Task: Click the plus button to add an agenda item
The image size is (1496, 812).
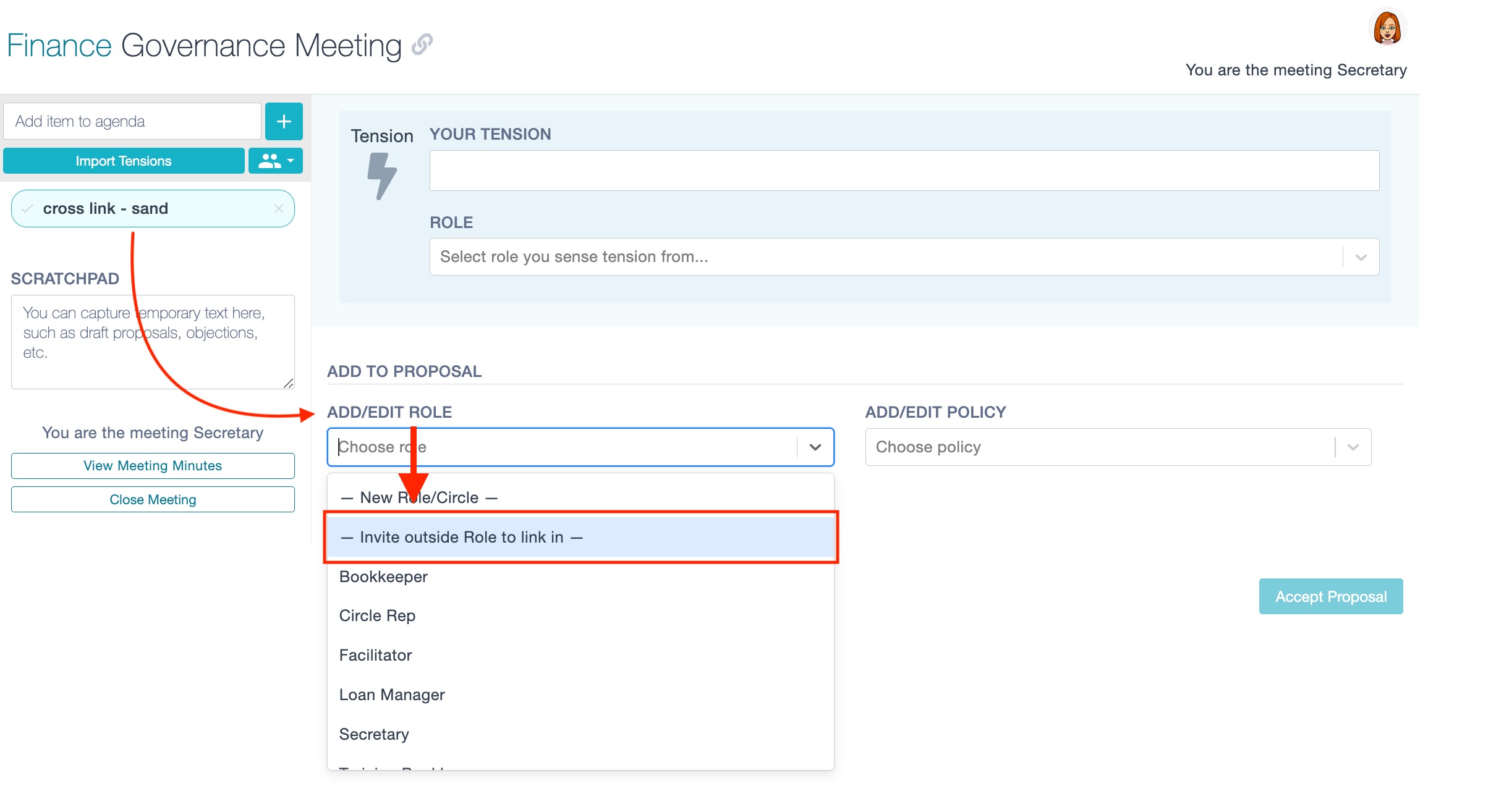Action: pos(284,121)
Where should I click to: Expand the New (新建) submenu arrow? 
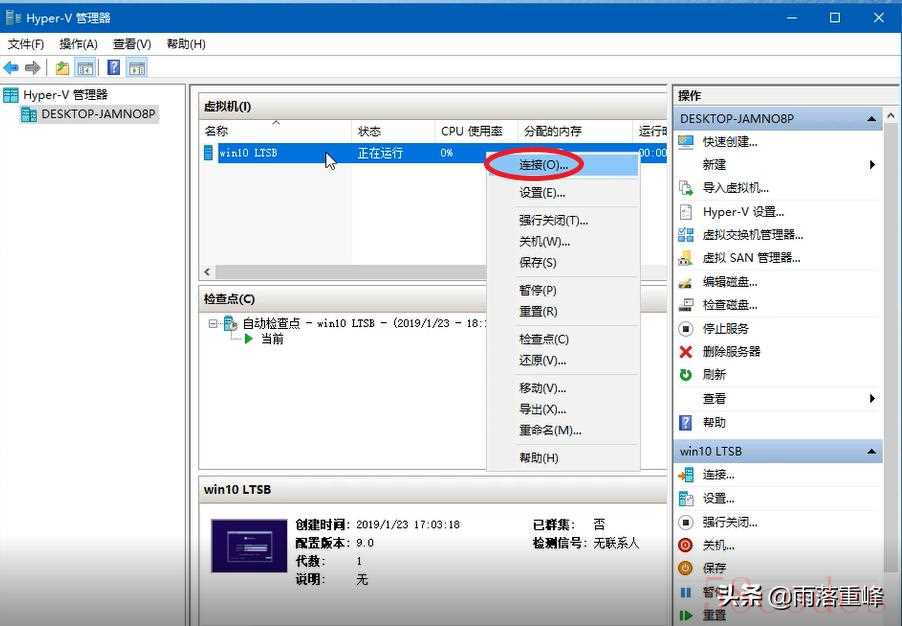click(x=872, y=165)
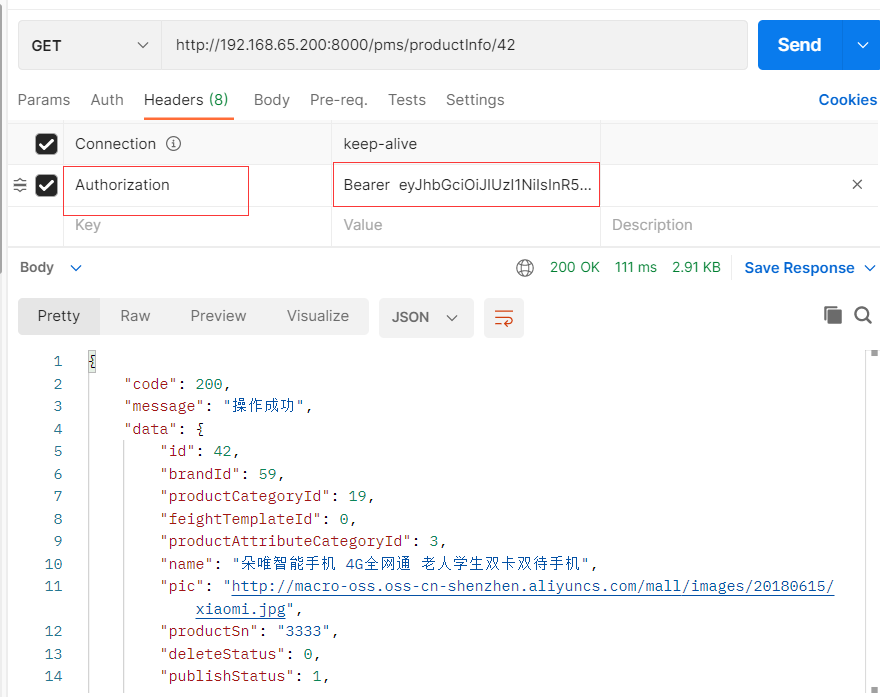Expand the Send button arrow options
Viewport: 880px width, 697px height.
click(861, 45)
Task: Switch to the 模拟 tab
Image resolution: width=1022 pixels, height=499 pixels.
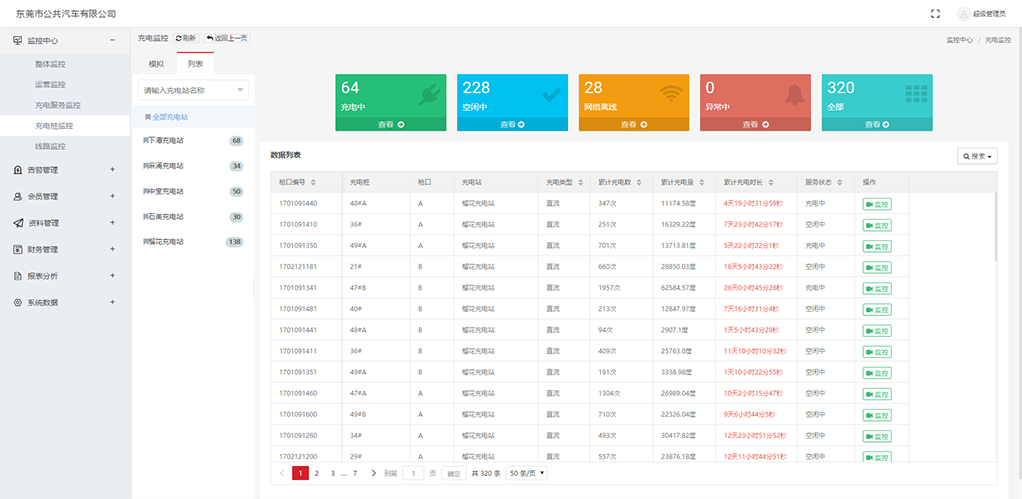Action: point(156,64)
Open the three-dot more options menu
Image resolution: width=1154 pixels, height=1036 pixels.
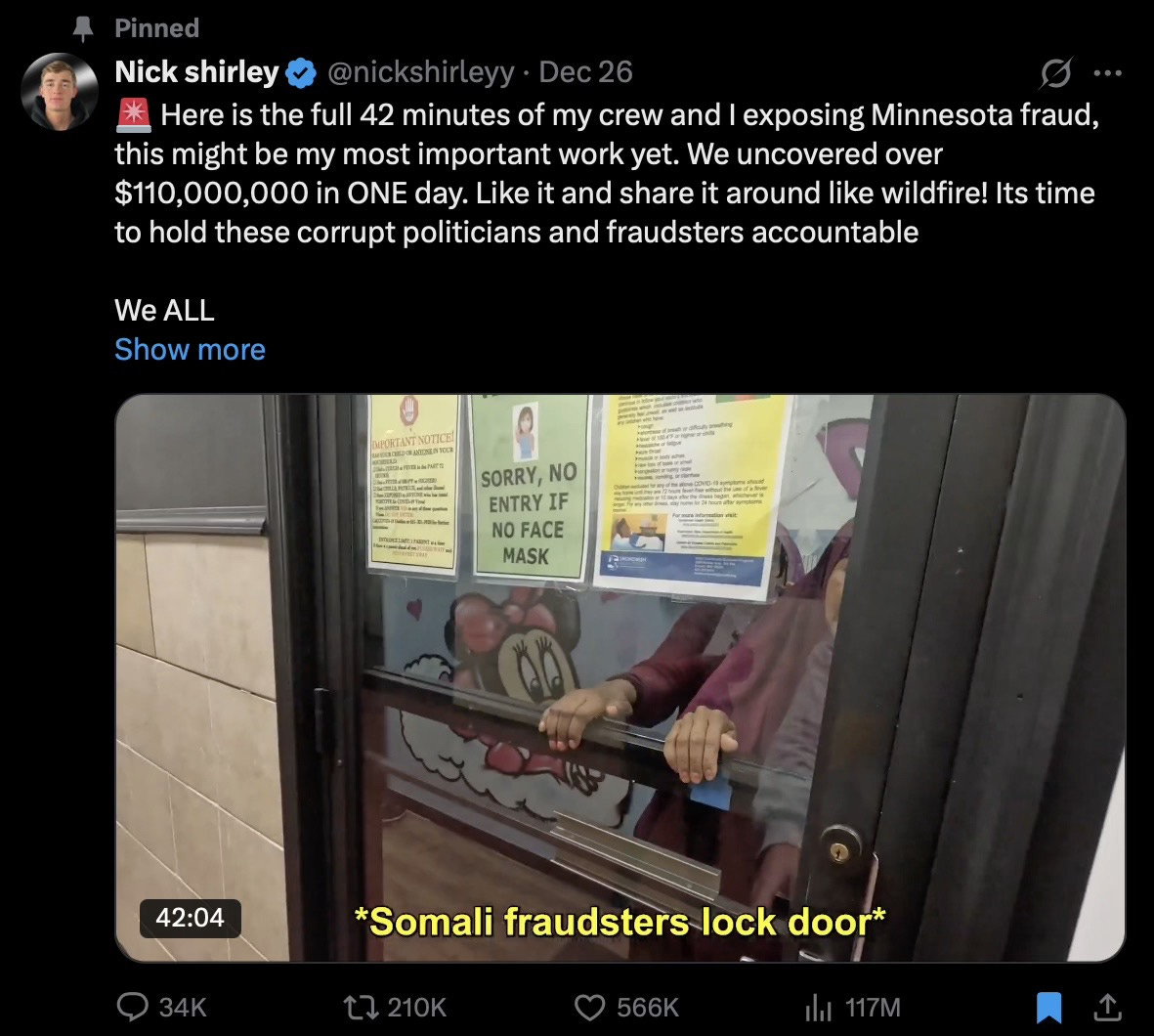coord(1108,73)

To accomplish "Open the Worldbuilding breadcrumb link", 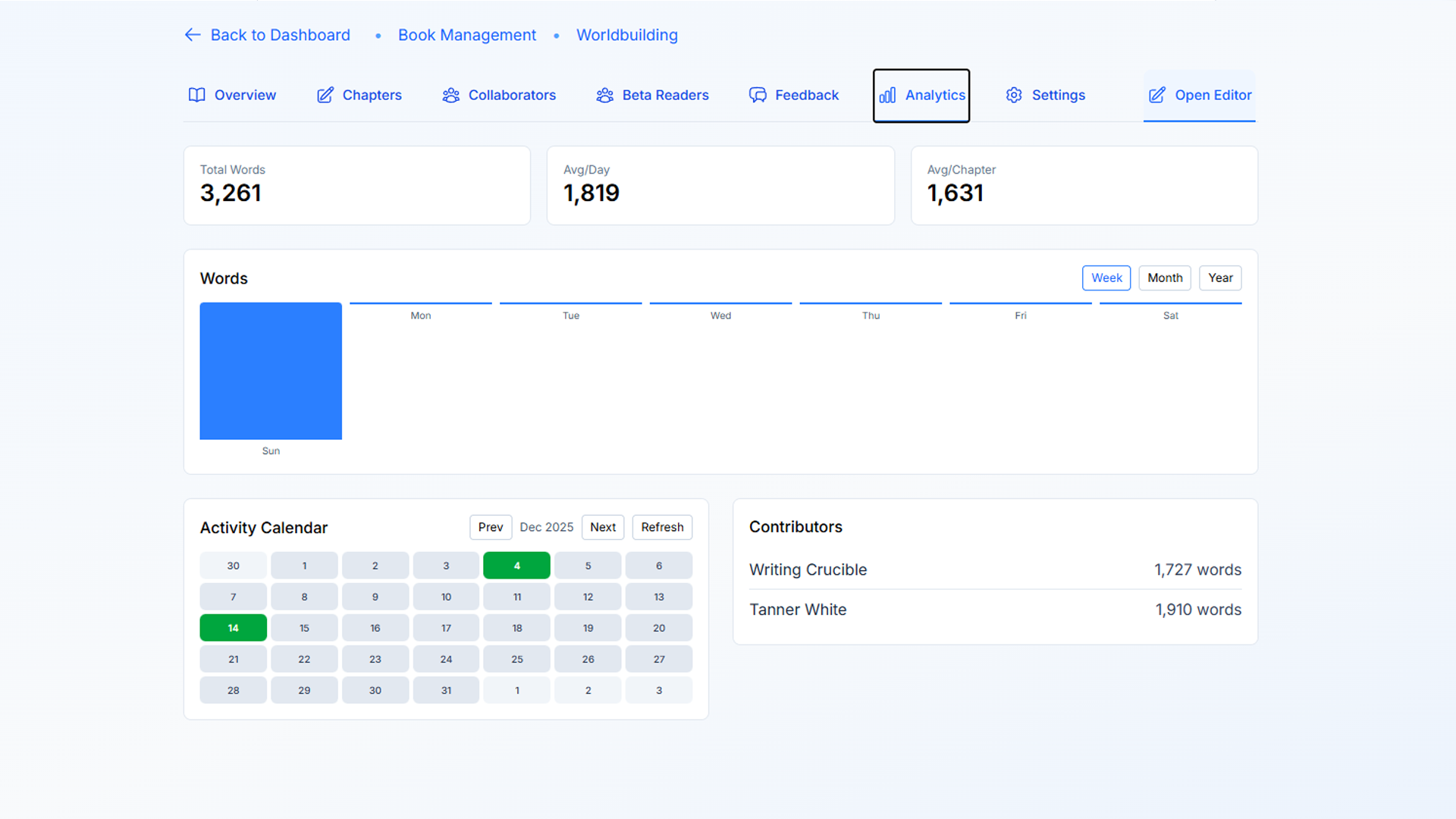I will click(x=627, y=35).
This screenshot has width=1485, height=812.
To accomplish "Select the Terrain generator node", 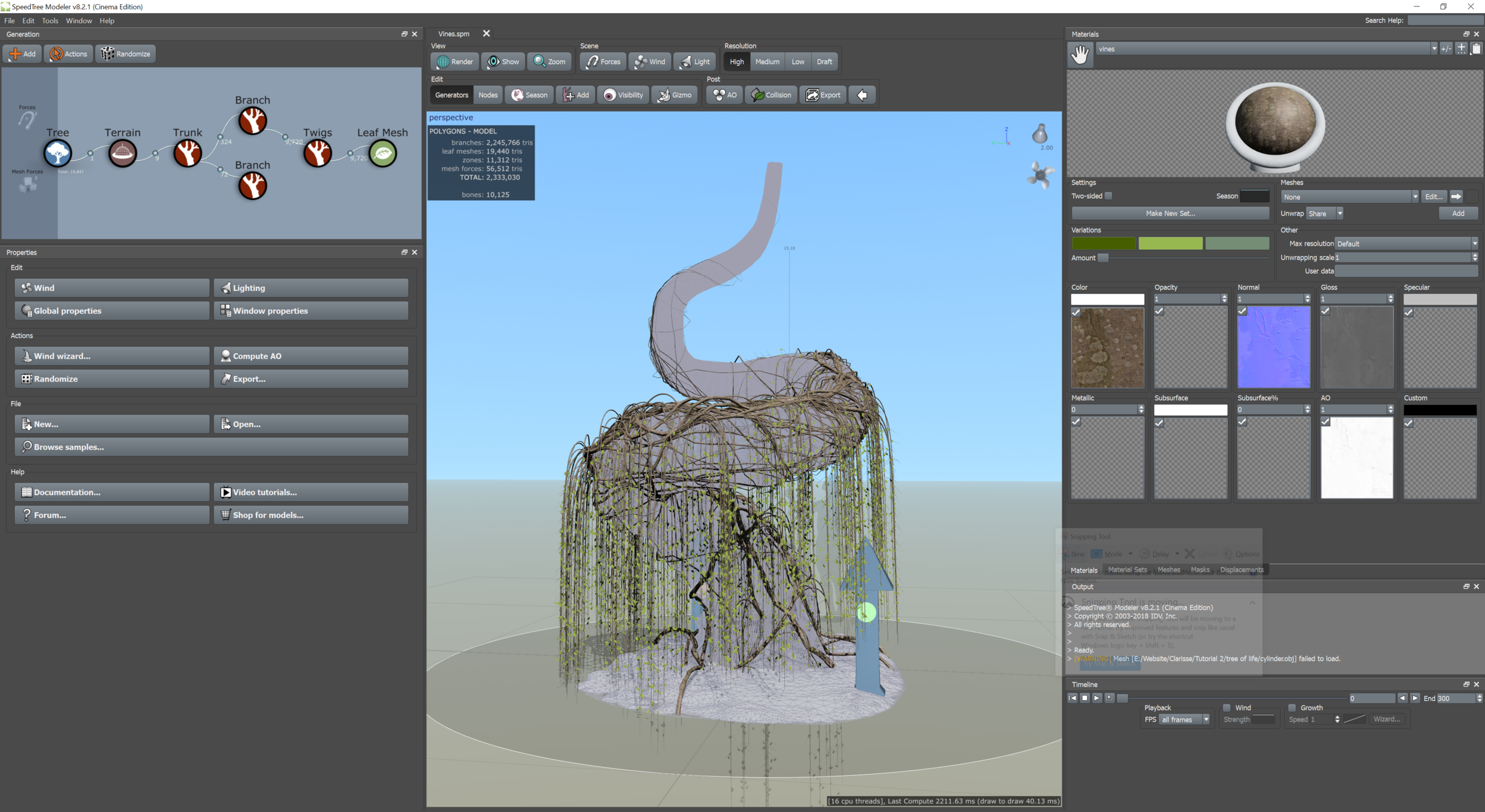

# [Set problem]
Pull out each line above that contains the string "Task". Case matters.

# [Completed exercise]
Task: Click the plus button to add an agenda item
Task: Switch to the 模拟 tab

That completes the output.